> _Passage_:
──────────
# BXA tool post on a 9" lathe?



## paul_c (Mar 7, 2017)

Will I be able to get tools centered with something this big? My problem is that I'd like to use a knurling tool with a 3/4" shaft (and those don't fit in AXA tool holders)
thanks


----------



## Bob Korves (Mar 7, 2017)

An AXA tool post makes more sense for a South Bend 9" lathe.  You can often machine down the shanks so they will fit in the AXA holders.  It is also possible to cut dovetails into larger tool holders so they fit directly on the tool post, no QCTP tool holder used...


----------



## paul_c (Mar 7, 2017)

Bob Korves said:


> An AXA tool post makes more sense for a South Bend 9" lathe.  You can often machine down the shanks so they will fit in the AXA holders.  It is also possible to cut dovetails into larger tool holders so they fit directly on the tool post, no QCTP tool holder used...


Yeah I was going not to grind on this new knurling tool to make it fit my AXA

Sent from my SCH-I535 using Tapatalk


----------



## Ulma Doctor (Mar 7, 2017)

as a point of information, there are oversize AXA holders for 5/8" tooling
as Bob suggested, thinning the shank would be relatively easy.
tool shanks are generally not hard

BXA is too big,  IMO


----------



## RJSakowski (Mar 7, 2017)

paul_c said:


> Will I be able to get tools centered with something this big? My problem is that I'd like to use a knurling tool with a 3/4" shaft (and those don't fit in AXA tool holders)
> thanks



As to your question whether a BXA QCTP will work with a 9" lathe, the issue is whether a  tool placed in the tool holder will be at or below the spindle center line when the tool holder is at its lowest position which is usually the top of the compound. If you go to one of the vendors for BXA tool posts, you will find dimensions for the tool holders and you can compare the height of the  bottom shelf of the tool holder plus the tools you expect to use with your spindle to compound distance. 
For example Shars shows a 1/2" height for the shelf and with a 1/2" tool bit, the minimum height above the compound that the tool can be set is 1".  If the centerline to compound distance is less than 1", you will not be able to set the tool to the centerline.  You could, of course, use 3/8" tool bits which would then put the minimum height at 7/8".


----------



## paul_c (Mar 7, 2017)

RJSakowski said:


> As to your question whether a BXA QCTP will work with a 9" lathe, the issue is whether a  tool placed in the tool holder will be at or below the spindle center line when the tool holder is at its lowest position which is usually the top of the compound. If you go to one of the vendors for BXA tool posts, you will find dimensions for the tool holders and you can compare the height of the  bottom shelf of the tool holder plus the tools you expect to use with your spindle to compound distance.
> For example Shars shows a 1/2" height for the shelf and with a 1/2" tool bit, the minimum height above the compound that the tool can be set is 1".  If the centerline to compound distance is less than 1", you will not be able to set the tool to the centerline.  You could, of course, use 3/8" tool bits which would then put the minimum height at 7/8".
──────────
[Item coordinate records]
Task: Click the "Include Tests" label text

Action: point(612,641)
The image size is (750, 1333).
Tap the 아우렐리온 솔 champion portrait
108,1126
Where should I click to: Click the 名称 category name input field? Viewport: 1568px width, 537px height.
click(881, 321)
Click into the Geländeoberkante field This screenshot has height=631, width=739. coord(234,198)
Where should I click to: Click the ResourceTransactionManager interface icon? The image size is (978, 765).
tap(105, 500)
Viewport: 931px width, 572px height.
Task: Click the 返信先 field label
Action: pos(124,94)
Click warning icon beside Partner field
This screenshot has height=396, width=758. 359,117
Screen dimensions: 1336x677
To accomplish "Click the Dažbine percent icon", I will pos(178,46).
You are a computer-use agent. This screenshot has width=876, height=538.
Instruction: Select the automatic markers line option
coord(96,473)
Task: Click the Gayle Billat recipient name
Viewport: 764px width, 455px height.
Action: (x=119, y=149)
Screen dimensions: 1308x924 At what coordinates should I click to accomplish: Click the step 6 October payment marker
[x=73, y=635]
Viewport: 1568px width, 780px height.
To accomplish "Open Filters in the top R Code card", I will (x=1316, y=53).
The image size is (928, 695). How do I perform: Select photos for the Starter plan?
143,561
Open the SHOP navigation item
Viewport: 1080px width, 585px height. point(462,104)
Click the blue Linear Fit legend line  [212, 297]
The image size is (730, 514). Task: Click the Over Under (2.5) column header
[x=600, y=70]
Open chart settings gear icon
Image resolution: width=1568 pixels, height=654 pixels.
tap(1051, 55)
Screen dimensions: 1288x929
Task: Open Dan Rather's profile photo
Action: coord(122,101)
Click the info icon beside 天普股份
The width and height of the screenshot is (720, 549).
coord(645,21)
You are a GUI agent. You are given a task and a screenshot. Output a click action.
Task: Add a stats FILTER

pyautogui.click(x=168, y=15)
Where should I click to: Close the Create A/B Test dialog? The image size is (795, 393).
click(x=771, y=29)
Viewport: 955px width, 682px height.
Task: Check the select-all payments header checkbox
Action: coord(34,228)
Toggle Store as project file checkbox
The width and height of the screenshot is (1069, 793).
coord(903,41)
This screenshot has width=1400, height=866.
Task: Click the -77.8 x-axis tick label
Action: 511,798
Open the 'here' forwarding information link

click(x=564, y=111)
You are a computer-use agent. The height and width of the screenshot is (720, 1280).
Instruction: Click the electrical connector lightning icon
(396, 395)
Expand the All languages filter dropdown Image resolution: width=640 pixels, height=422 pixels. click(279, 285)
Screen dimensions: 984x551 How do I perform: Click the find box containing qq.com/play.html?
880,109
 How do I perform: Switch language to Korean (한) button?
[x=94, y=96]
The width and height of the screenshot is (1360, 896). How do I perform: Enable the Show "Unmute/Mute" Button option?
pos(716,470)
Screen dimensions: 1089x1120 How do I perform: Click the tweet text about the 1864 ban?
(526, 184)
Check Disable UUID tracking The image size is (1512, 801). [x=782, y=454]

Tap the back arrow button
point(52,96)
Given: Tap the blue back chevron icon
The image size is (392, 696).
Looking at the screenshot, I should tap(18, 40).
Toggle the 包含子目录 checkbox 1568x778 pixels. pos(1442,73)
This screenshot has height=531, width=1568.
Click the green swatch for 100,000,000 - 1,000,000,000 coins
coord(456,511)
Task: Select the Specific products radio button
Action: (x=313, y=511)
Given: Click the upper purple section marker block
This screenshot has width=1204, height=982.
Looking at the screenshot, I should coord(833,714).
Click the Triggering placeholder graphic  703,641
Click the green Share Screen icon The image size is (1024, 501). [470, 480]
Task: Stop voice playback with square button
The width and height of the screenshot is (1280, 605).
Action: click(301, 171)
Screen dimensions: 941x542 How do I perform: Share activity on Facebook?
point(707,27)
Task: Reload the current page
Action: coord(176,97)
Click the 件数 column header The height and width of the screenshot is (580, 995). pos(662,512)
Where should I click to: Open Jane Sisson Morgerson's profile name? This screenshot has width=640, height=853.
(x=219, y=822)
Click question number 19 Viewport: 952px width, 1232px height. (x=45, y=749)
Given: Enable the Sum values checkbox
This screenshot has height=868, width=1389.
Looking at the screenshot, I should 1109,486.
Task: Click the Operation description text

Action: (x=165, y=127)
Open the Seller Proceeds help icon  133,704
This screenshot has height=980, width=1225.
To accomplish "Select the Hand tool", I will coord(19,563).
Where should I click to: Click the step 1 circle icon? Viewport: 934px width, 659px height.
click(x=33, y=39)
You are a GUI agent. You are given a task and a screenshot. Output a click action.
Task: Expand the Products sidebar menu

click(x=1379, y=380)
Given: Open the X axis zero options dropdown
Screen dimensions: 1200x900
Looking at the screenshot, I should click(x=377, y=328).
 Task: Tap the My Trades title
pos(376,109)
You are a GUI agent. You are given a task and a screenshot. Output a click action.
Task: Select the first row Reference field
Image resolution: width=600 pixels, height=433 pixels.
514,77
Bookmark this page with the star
──────────
> _Given exercise_:
According to the forum thread, what size of tooling fits the oversize AXA holders? The items have no connection to the forum thread.

> _The output_:
5/8" tooling.